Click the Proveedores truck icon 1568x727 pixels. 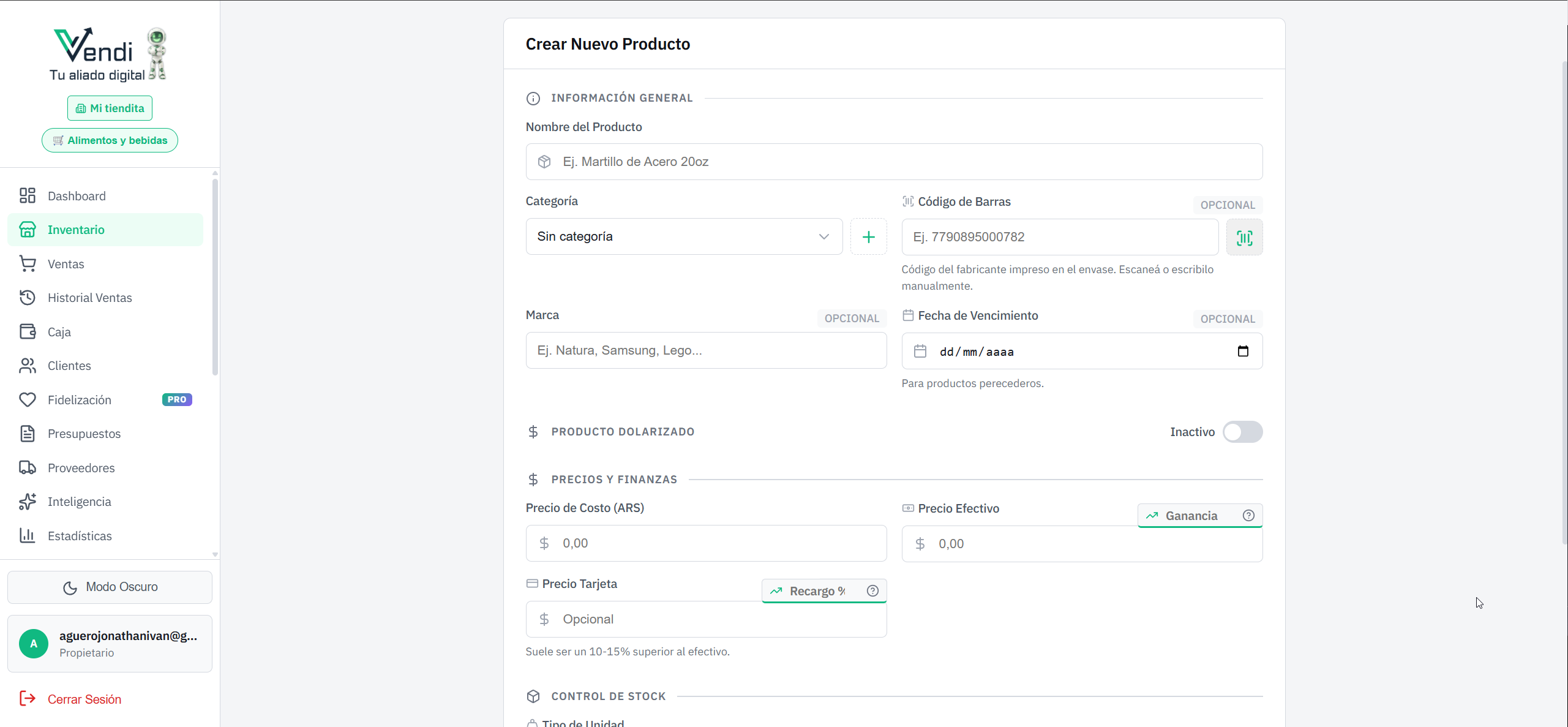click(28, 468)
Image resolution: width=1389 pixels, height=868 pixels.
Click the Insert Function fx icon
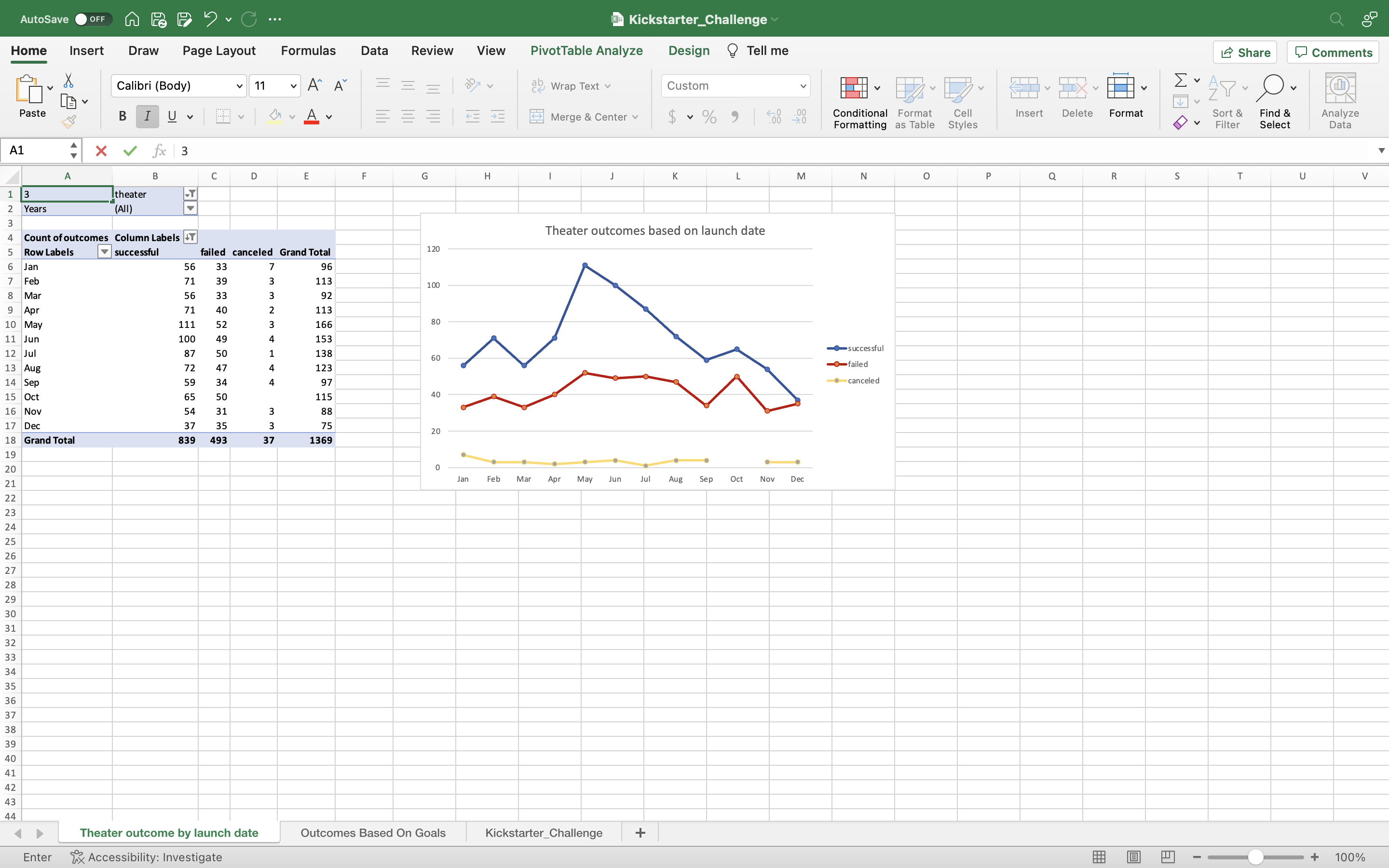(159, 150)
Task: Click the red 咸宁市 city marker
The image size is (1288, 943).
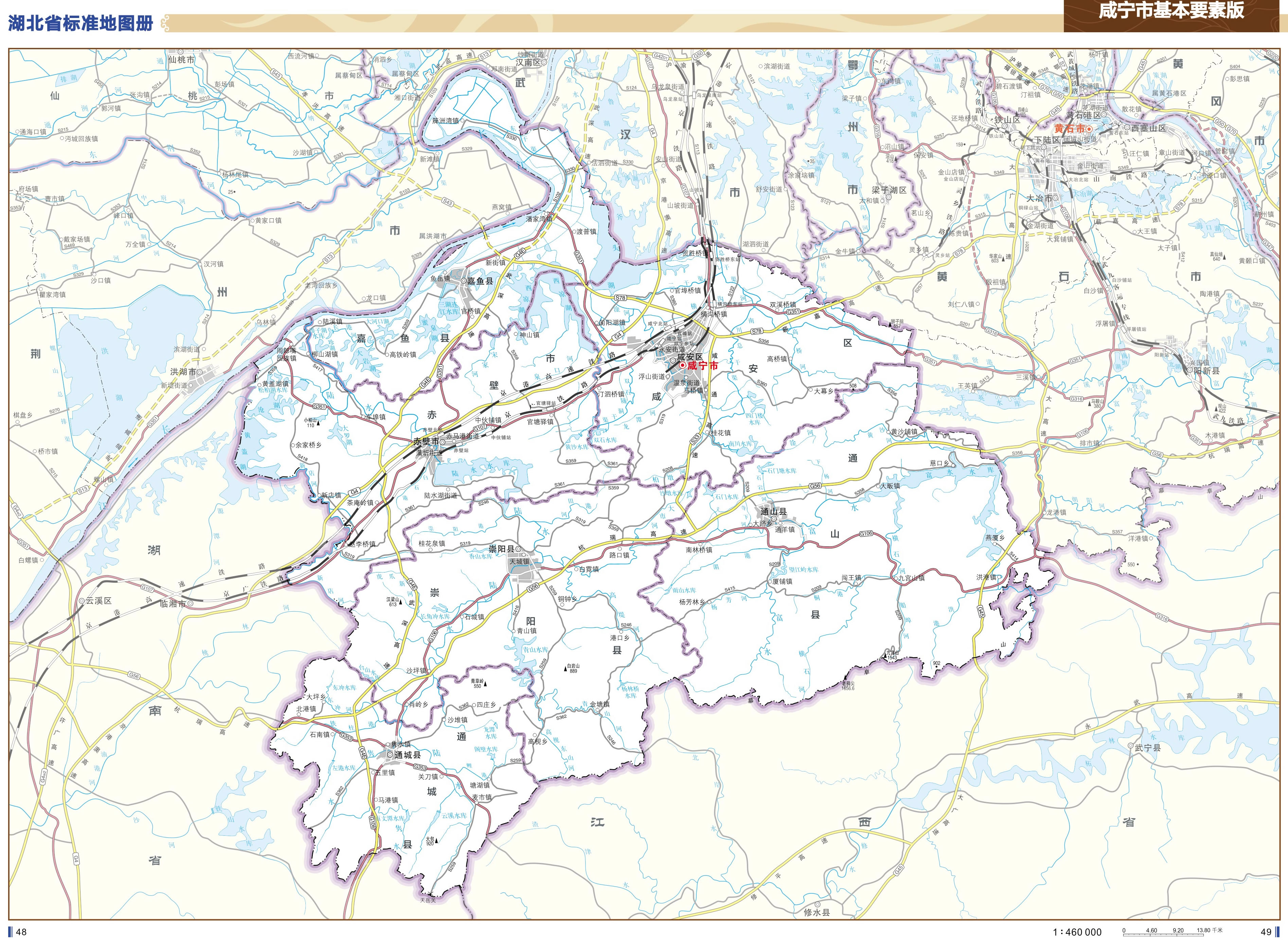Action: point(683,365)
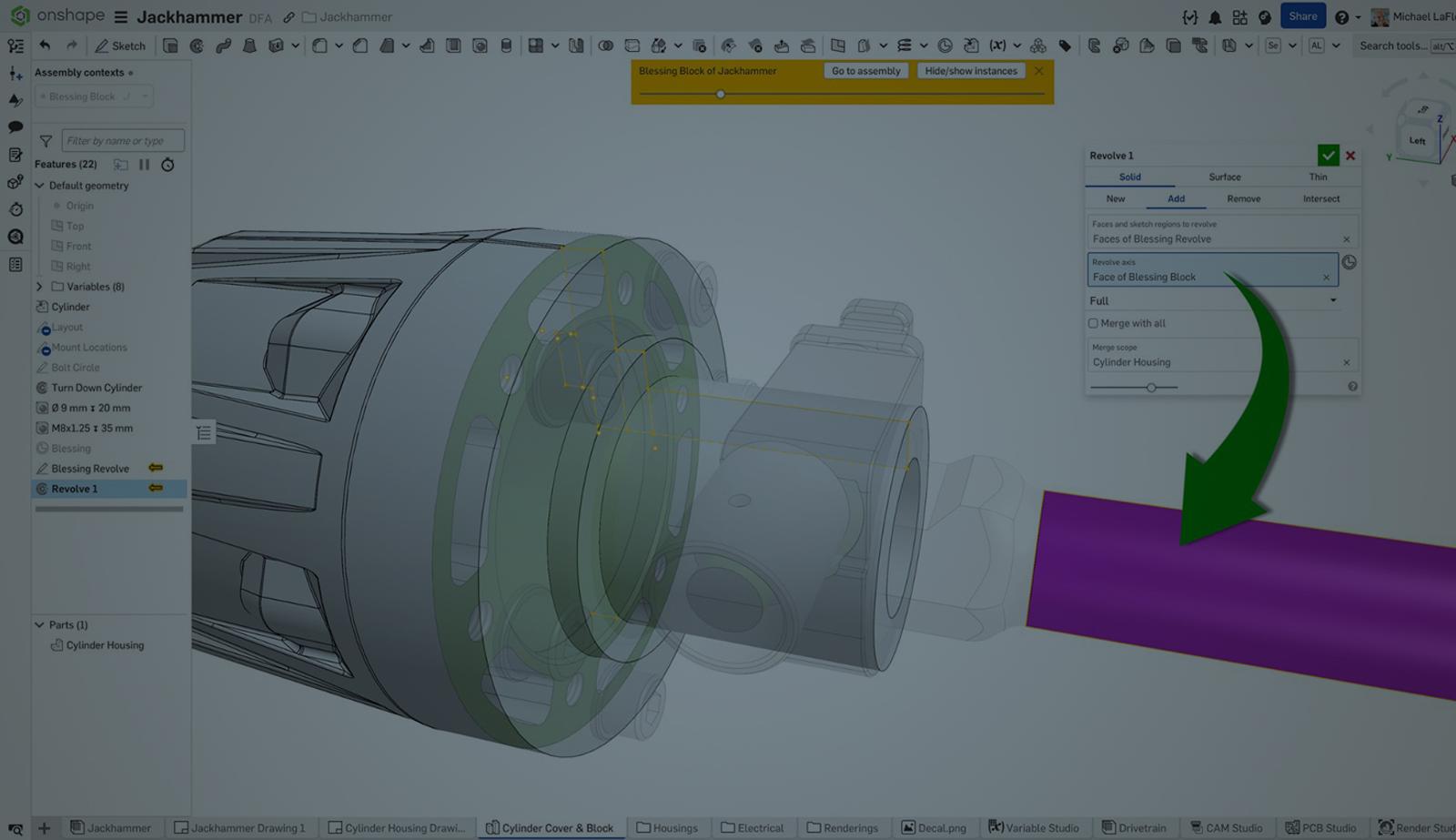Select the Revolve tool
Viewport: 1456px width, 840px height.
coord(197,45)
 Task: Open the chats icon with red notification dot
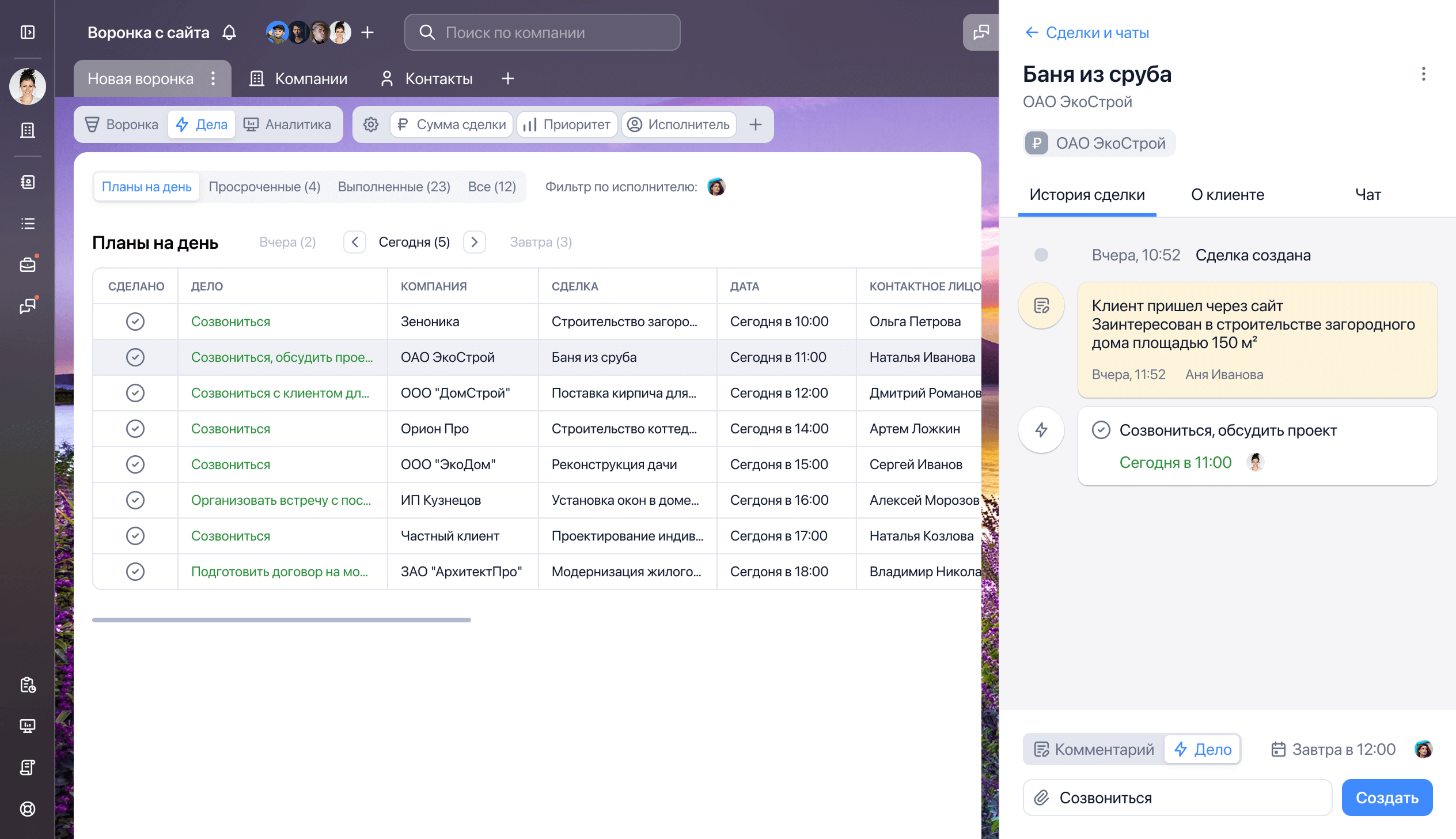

******************************

__Directions for this task__
Go to the line that contains "The image size is (1288, 943)." and copy exactly from there through the last line of the records above, both included. Omit pictures.

__Result__
The image size is (1288, 943).
Action: point(683,365)
Select the Revolve tool
Viewport: 1456px width, 840px height.
coord(197,45)
 Task: Open the chats icon with red notification dot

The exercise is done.